Some highlights from Backstage & Beyond Volume 1:

  • Jerry Lee Lewis threatened to kill me. I don’t flatter myself to think I’m unique in this regard.

  • I am on the phone with David Bowie in the summer of 1990 when I pose a question you’d think he would expect, so I am a bit surprised when he pauses and says, “Hmm ...” before formulating a response. But then, when he does answer, it is quite a discourse.

  • Lou Reed and I got on pretty well. Once, we had a phone interview scheduled at the same time as a televised New York-New England football game. We were both watching the game (him in New York, me in Massachusetts) and Lou, a New York Jets fan, rang up and suggested we do the yak at half-time. I’d been thinking the same thing but would never have broached it. But we did. He called promptly when the first-half clock went to 0:00, and we concluded 20 minutes later when the game resumed.

  • Nico didn't do many interviews. I'd called before a concert and asked if we could meet after the show. Hesitatingly, she consented. When I went backstage, however, I met a closed dressing room door and word that Nico was doing an interview and didn't want to be disturbed. When she emerged 20 minutes later, I introduced myself. An expression of alarm spread over her face. “You're Jim ... I thought ... he was!” she said, gesturing to her unknown interviewer. “Then who is he!?

  • In 1989, Warren Zevon and I had lunch at Musso & Frank, the hip Hollywood eatery where he was a regular. We ordered beverages, a beer for me, a Diet Coke for him. After a beat or two, semi-alarmed, I blurted out, “Oh shit, I’m sorry. Should I not have done that?” You know, maybe it’s not good form to have an alcoholic drink in front of a recovering alcoholic. Zevon paused for a few moments. Not unusual: he often took time to process before responding. It could be unnerving if you didn’t know him well. He fixed me with a squinty, wry look. “Yeah, Jim,” he growled. “A decade of sobriety out the window because you’re having a beer.”

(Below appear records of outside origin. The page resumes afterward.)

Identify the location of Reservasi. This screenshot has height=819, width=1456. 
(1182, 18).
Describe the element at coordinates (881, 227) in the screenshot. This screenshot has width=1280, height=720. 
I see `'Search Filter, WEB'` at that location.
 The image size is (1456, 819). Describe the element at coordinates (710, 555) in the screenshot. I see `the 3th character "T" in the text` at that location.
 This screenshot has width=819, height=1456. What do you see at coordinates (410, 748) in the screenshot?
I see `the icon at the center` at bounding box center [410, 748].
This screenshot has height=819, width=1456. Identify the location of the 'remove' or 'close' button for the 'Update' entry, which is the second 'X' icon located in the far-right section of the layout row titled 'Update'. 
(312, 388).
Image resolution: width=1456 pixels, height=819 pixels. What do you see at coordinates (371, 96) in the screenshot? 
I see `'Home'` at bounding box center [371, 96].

  • “It's like death in here,” said Ray Davies, inauspiciously welcoming me into his Minneapolis hotel room. The shades were drawn, no lights were on. Davies had been ill, running a temperature of 102 before the previous night's concert at the Metropolitan Sports Center. The interview had been scheduled and rescheduled several times. “I'm really not trying to avoid you.”

  • Ginger Baker was contractually obligated to do X amount of press to promote an upcoming Boston gig. I was one of those Xs. We had a half-hour blocked out. A painful half-hour for both of us, though I think his pain was more like indifference with a soupçon of annoyance, while mine was a churning pit-of-the-stomach feeling of failure to communicate.

  • Leonard Cohen: “I hasten to say that the fact that I had to break my gonads over it doesn't mean that it's good. The fact that it takes so long is no guarantee of excellence. It just happens to be the way I work. I'm not smirking about it. I don't feel reproachful toward people who have the very good luck and great genius to do it faster. Hank Williams could do it in 20 minutes and so can Bob Dylan. It just happens to take me a long time.”

  • Between sets by Larry Wallis at Dingwalls in 1985, I was at a pinball machine when I was chatted up by a leather-clad, mutton-chopped fella with a couple of prominent moles. He wanted to play, too, but was skint (apparently) and barked, “You got 10 pence?” Of course I did, offering a pocketful of coins I couldn’t readily identify. I knew Lemmy from various encounters in Boston, but I’m sure he had no idea who I was specifically, me showing up at his local in London. So, I reintroduced myself and we hung out together, drinking, laughing, pinballing and watching Wallis tear it up. One of the great nights of my life.